Sin embargo, nuestro estudio presenta una serie de fortalezas. La primera es que se ha conseguido recoger una muestra de pacientes elevada y durante un periodo prolongado en el tiempo. Además, las herramientas SCORE y REGICOR utilizadas han sido previamente validadas y se utilizan ampliamente en la clínica, lo que facilita y hace más consistentes las comparaciones con estudios previos.

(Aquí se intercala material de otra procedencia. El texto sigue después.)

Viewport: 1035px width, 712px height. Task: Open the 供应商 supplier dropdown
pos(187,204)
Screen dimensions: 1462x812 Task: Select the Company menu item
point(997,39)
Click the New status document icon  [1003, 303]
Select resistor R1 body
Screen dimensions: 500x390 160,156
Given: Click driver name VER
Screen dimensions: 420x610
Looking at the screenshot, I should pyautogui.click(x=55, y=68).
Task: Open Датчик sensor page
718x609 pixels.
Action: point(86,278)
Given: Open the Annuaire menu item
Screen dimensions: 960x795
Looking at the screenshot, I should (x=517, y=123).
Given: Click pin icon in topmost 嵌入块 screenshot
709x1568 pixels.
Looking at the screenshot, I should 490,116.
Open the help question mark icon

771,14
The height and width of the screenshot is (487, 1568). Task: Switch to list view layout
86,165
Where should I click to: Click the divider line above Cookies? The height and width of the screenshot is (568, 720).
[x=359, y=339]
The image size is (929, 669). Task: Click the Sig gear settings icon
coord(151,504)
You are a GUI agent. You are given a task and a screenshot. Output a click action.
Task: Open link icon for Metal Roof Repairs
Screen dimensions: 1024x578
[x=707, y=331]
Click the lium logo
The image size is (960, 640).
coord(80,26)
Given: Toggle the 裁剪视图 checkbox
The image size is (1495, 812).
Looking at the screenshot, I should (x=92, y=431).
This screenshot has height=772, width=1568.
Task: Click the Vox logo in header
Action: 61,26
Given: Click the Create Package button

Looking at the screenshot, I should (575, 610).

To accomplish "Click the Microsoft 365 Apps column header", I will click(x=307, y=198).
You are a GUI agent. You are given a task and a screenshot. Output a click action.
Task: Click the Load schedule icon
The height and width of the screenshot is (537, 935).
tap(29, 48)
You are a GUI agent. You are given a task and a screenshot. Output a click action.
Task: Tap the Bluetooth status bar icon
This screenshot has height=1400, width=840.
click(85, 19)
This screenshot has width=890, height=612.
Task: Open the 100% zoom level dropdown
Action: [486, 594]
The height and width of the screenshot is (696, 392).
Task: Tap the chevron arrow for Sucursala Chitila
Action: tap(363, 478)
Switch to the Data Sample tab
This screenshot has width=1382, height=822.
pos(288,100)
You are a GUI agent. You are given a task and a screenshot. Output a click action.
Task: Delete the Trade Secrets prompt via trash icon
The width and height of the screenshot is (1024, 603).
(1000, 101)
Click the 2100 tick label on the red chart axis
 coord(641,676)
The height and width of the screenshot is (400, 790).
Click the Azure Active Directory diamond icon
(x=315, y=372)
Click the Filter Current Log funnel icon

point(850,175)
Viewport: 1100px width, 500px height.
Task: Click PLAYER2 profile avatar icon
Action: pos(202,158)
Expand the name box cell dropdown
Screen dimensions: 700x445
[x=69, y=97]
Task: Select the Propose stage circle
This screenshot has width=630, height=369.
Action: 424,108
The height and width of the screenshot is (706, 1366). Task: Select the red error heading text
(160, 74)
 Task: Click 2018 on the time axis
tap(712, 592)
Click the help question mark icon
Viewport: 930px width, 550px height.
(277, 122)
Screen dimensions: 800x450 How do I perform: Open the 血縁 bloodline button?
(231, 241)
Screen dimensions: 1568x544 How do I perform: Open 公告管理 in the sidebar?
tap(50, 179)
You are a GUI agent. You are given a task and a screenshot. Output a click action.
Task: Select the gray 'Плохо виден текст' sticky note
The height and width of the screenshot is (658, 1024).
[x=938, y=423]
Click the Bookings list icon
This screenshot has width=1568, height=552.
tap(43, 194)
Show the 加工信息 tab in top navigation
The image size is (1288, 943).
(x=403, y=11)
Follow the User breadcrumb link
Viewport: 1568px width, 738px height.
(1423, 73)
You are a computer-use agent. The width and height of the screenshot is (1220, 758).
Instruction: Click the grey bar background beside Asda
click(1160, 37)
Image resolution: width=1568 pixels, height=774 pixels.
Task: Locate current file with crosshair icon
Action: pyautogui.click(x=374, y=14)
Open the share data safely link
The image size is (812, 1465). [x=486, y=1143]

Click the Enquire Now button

ConclusionesA raíz de todo lo descrito, la importancia de la MAPA resulta crucial a la hora de identificar a aquellos pacientes de alto riesgo cardiovascular. Adicionalmente, conocer los patrones circadianos de estos pacientes podría suponer una herramienta útil que favorezca la toma de decisiones a la hora de realizar seguimiento y/o iniciar un tratamiento adecuado, y de esta manera dar un paso más en el objetivo de conseguir una medicina especializada en función de cada paciente. No obstante, sería importante realizar más estudios donde se comparase el riesgo cardiovascular obtenido con la MAPA y con la automedición de la PA, para así descartar posibles factores asociados como la HTA de bata blanca, que se ha visto que podría ser precursora de la HTA sostenida, factor de riesgo importante de ECV.
FinanciaciónNo se ha recibido financiación para la realización de este estudio.
Conflicto de interesesLos autores declaran que no existen conflictos de interés.